I was at home when the call came. My wife answered it but I was standing right there. I could tell from her end of the conversation what had happened. They had been towed back to some dock downstream and needed a ride to cars they had left at the marina upstream where they had started. After her brother had explained things to her she reached to hand the phone to me. Before I took it I said that this was such bad timing and that for the rest of his life he would blame my distancing myself from him on this.

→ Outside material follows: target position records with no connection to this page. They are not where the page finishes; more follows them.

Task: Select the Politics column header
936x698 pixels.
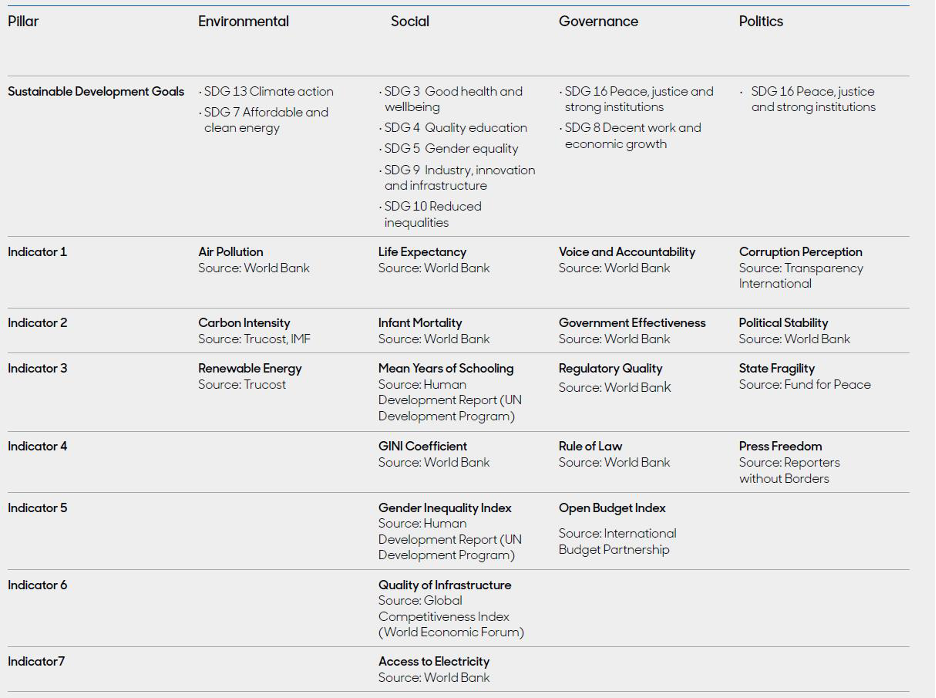Action: coord(761,21)
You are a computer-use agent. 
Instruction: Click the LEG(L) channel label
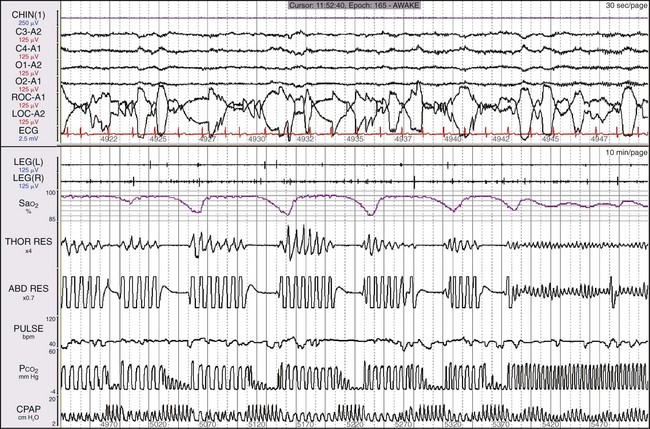(19, 162)
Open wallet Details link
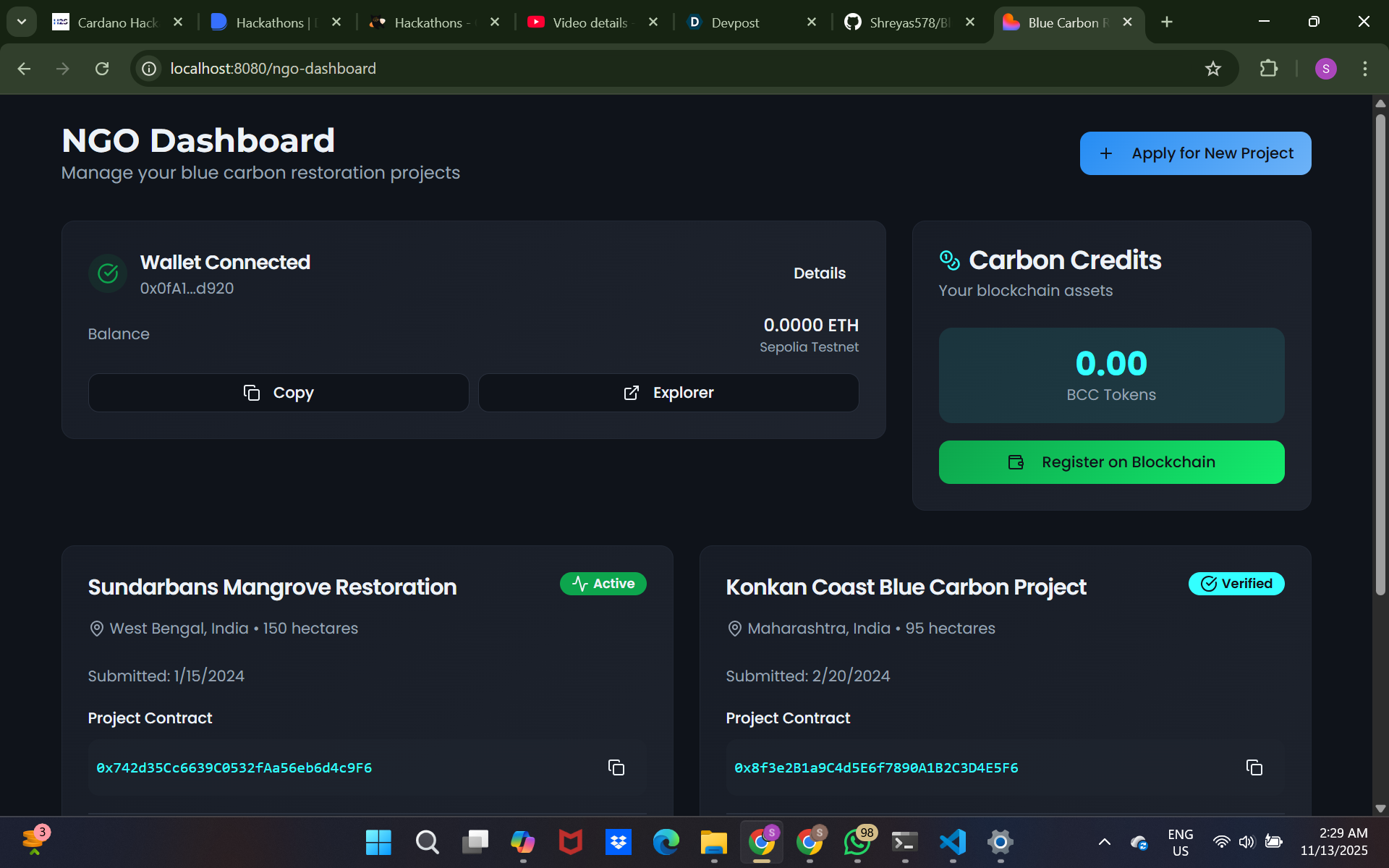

A mechanical failure, even a blown engine needing to be replaced, never would be enough to come between a friend and me, certainly not between a relative and me. I had been in similar situations with others, probably most people have, where property has been damaged but you put it behind yourself and move on. In one instance it was when a friend damaged my car while driving it and never offered to contribute to the cost of repairing the damage. But property is not as important as friends and friendly relations with relatives. I never mentioned that car repair to my friend. It certainly didn’t cause me to distance myself from him.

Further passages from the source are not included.